**Task objective:** Your answer should hold only the lines from the one with "The image size is (828, 459)." through the end of the records, repeated exactly and minus any pictures.
#### Extracted information ####
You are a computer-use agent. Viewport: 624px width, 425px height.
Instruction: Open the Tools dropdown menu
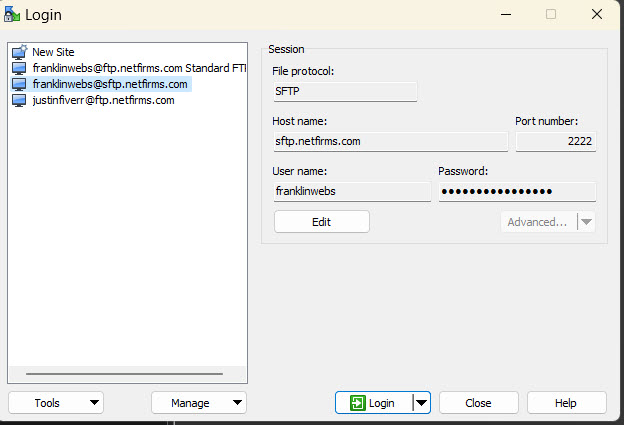(x=55, y=403)
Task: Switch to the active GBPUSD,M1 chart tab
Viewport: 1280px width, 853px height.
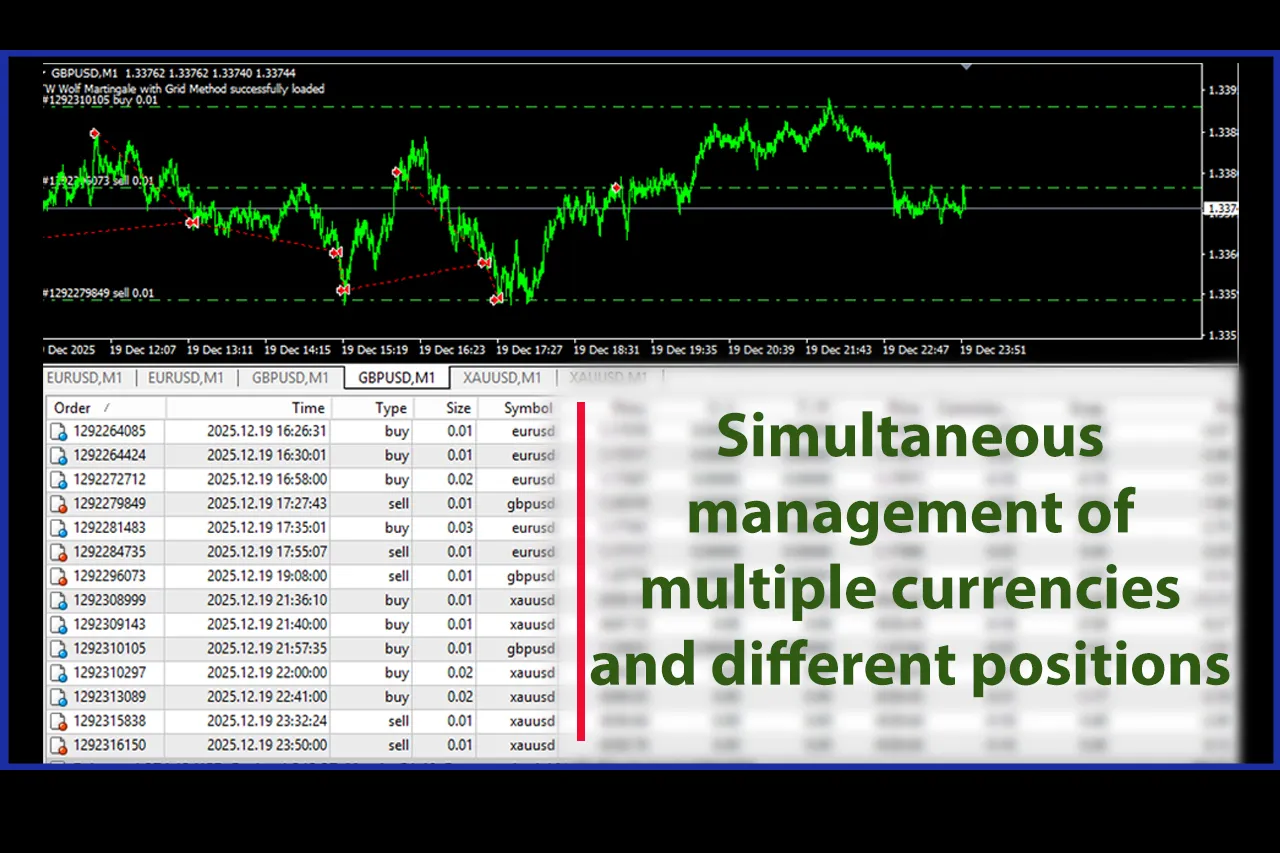Action: click(396, 378)
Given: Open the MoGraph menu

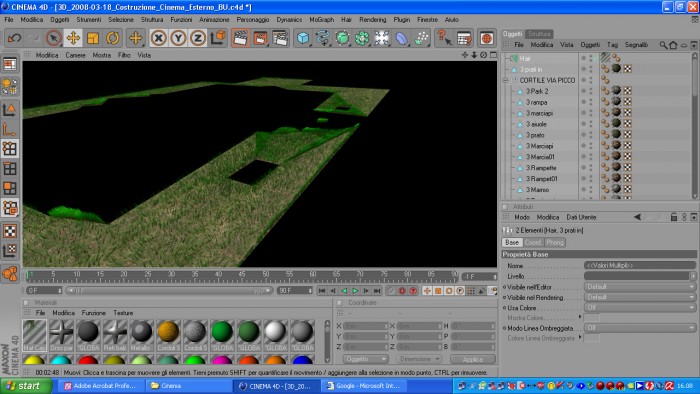Looking at the screenshot, I should point(321,20).
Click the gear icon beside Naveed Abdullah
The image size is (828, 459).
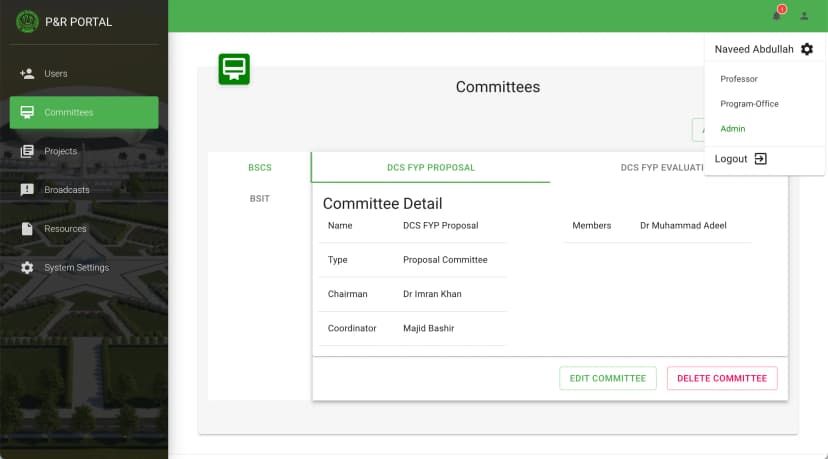[807, 49]
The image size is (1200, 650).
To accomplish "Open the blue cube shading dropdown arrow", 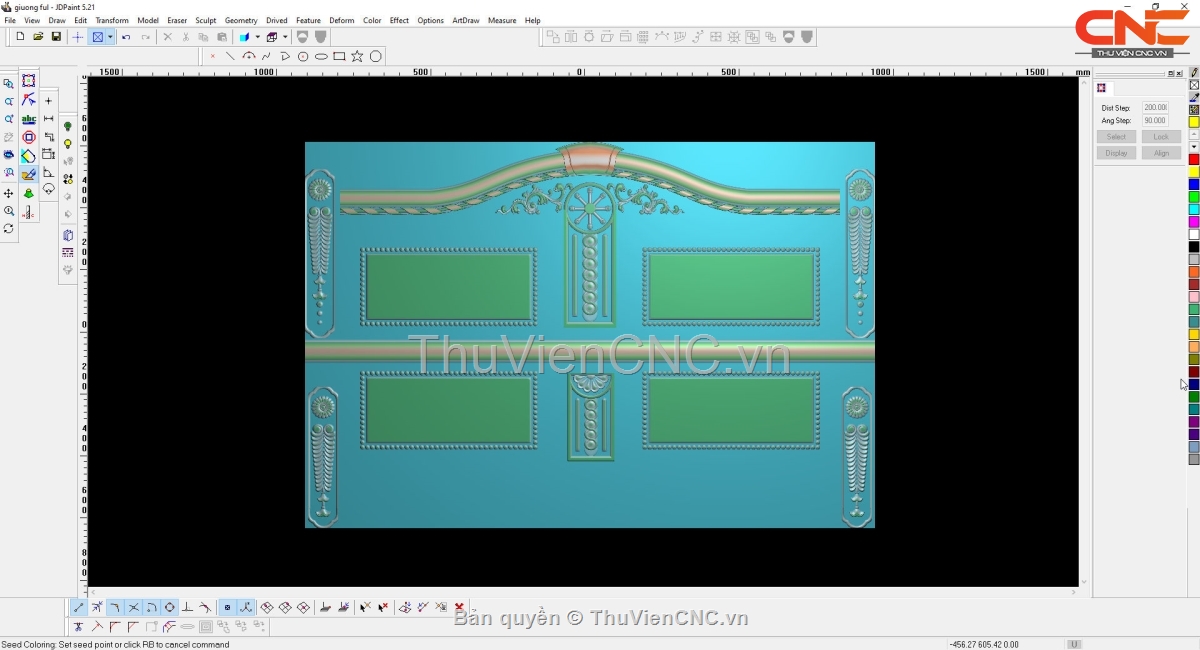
####
**Response to this task:**
The image size is (828, 459).
[807, 49]
The image size is (1200, 650).
To accomplish "Open the blue cube shading dropdown arrow", 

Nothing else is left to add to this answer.